Provenance-Grounded Gating and Adaptive Recovery in Synthetic Post-Training Data Curation

Problem
The paper addresses a gap in the literature regarding the effectiveness of synthetic post-training data curation methods, specifically the lack of examination of provenance grounding in filtering signals and the potential for systematic recovery of rejected samples. Existing methodologies typically rely on reward models or holistic LLM judges for filtering, but do not consider the source evidence that informs generation or the possibility of recovering discarded samples. This work is presented as a preprint, indicating that it has not yet undergone peer review.

Method
The authors propose a controlled study that evaluates various gate configurations, recovery strategies, and generator scales using adversarially injected corpora to establish ground-truth failure labels. The core technical contributions include the implementation of provenance-grounded gating, which utilizes exact source evidence to enhance the faithfulness of filtering, and an adaptive recovery pipeline that combines failure diagnosis with targeted regeneration. The study systematically compares the performance of these methods against naive resampling techniques, focusing on metrics such as yield, recovery rate, and injection recall.

Results
The findings indicate that provenance grounding significantly improves the performance of faithfulness gating, particularly when used with stronger judges. The study reveals that hallucination and reward gates tend to reject largely disjoint populations of samples, suggesting that both filtering mechanisms are necessary for effective curation. The adaptive recovery pipeline outperforms naive resampling, achieving higher yield (up to 30% improvement), recovery rate (up to 25% improvement), and injection recall (up to 40% improvement) across various configurations. Additionally, downstream fine-tuning quality is primarily influenced by the scale of the generator, with filtration and recovery conditions providing secondary contributions.

Limitations
The authors acknowledge that their study is limited by the controlled nature of the experiments, which may not fully capture the complexities of real-world applications.

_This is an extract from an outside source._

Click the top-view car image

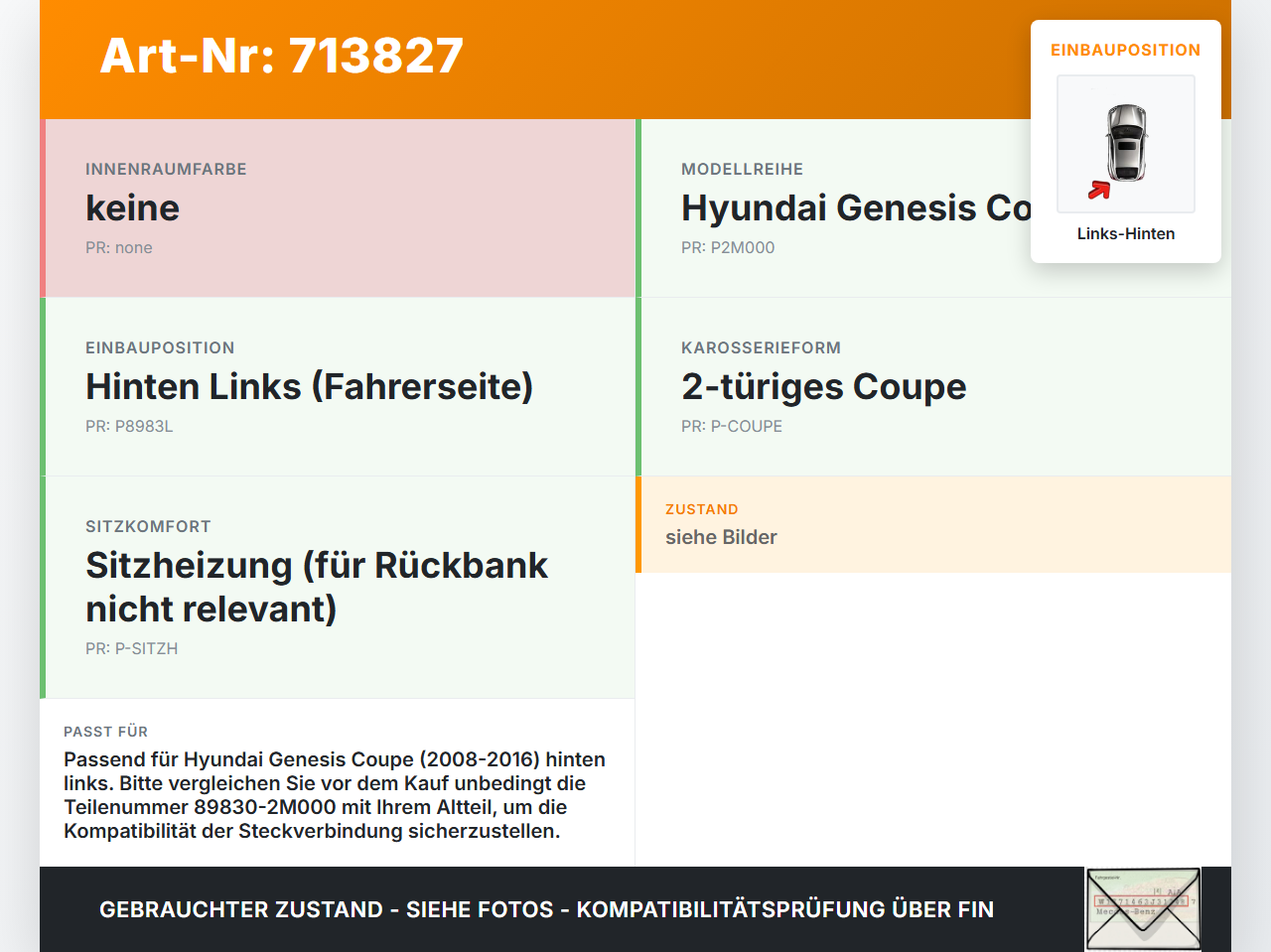(x=1126, y=144)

They also note that the effectiveness of the proposed methods may vary with different types of data and generation tasks. Furthermore, the reliance on adversarially injected corpora may not generalize to all synthetic data generation scenarios. The paper does not address the computational costs associated with implementing the adaptive recovery pipeline, which could be a consideration for practical applications.

Why it matters
This research has significant implications for the field of synthetic data generation and post-training data curation. By demonstrating the importance of provenance grounding and adaptive recovery, the authors provide a framework that can enhance the quality and utility of synthetic datasets, which are increasingly used in machine learning applications. The findings suggest that integrating these strategies can lead to more robust models and improved performance in downstream tasks, thereby advancing the state of the art in data curation methodologies. This work is available on arXiv.